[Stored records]
::::

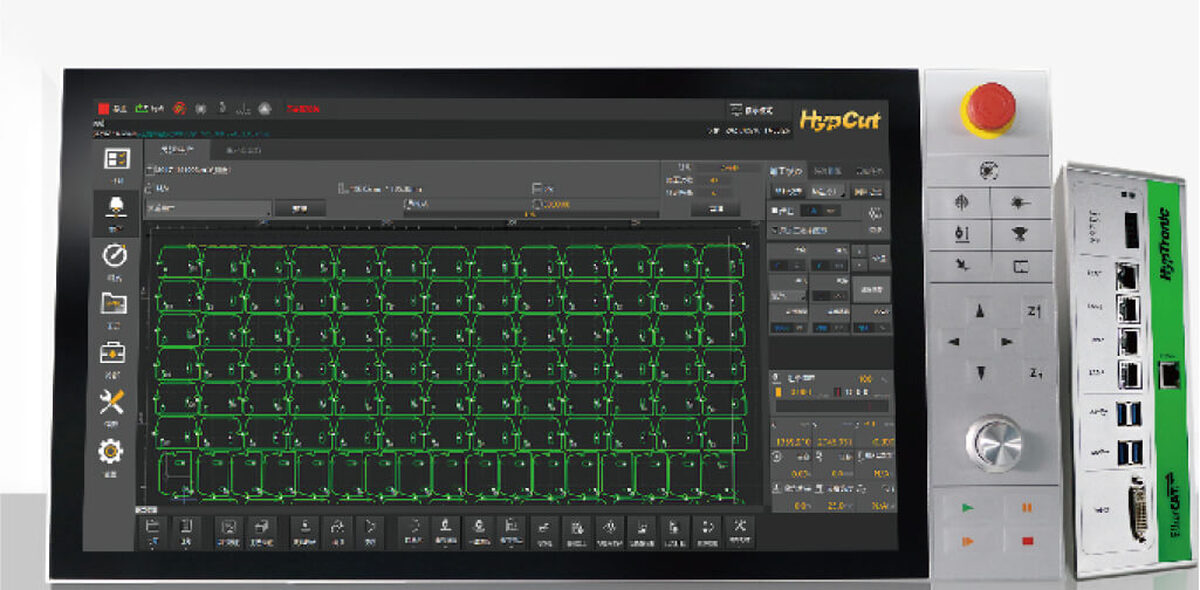The height and width of the screenshot is (590, 1200).
Task: Click the crossed-tools icon ending the bottom toolbar
Action: (x=739, y=529)
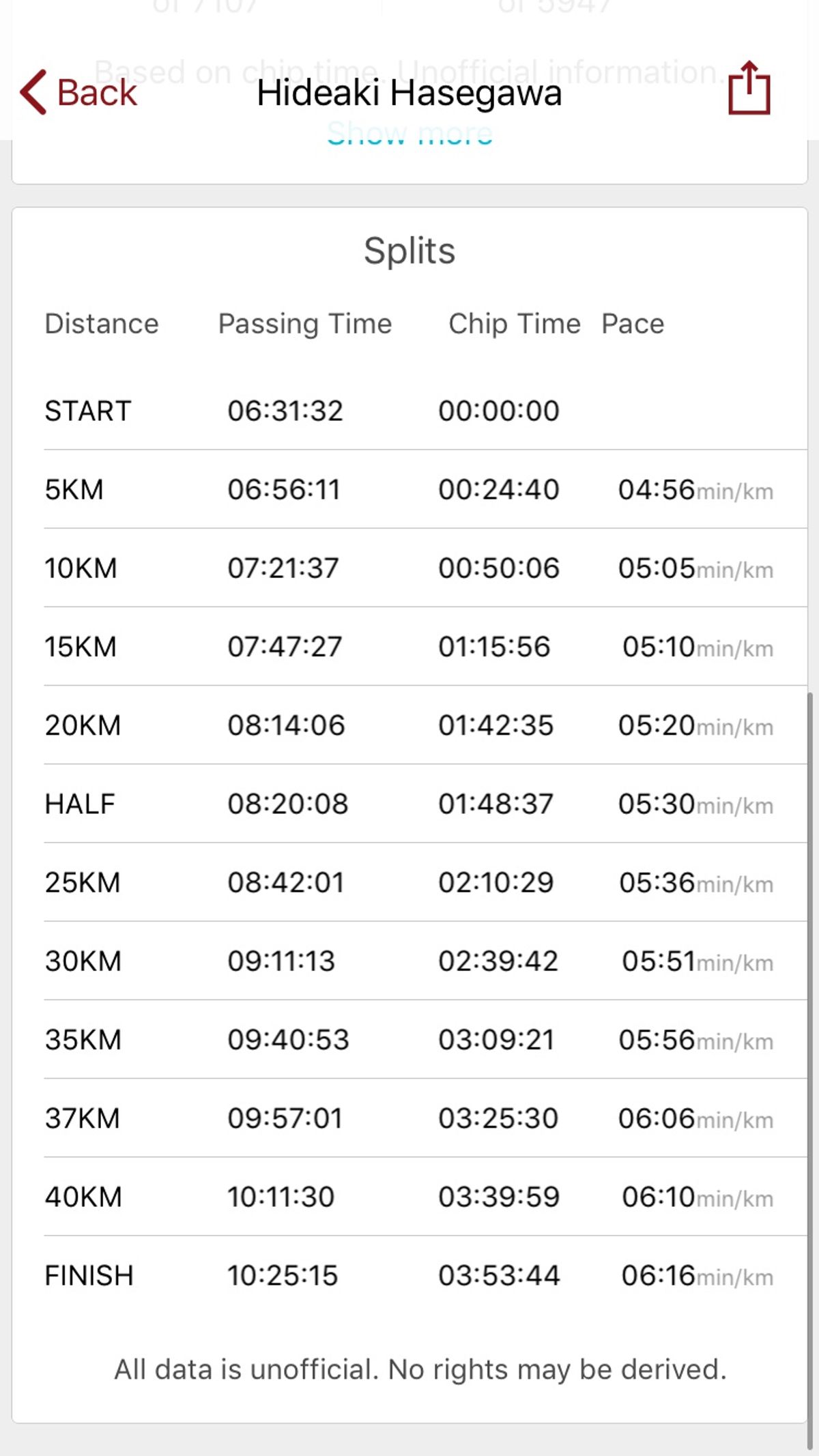The height and width of the screenshot is (1456, 819).
Task: Tap the Passing Time column header
Action: point(305,323)
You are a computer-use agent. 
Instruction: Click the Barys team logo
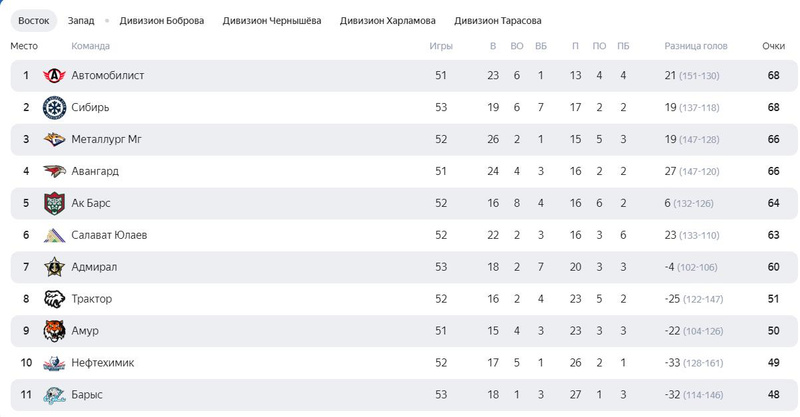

::::

Exercise >>
Word for word, write out each line from the one with "You are a computer-use agent." through the end of the entries above, and omit any pictures.

Answer to this problem >>
You are a computer-use agent. 
Instruction: Click the Barys team logo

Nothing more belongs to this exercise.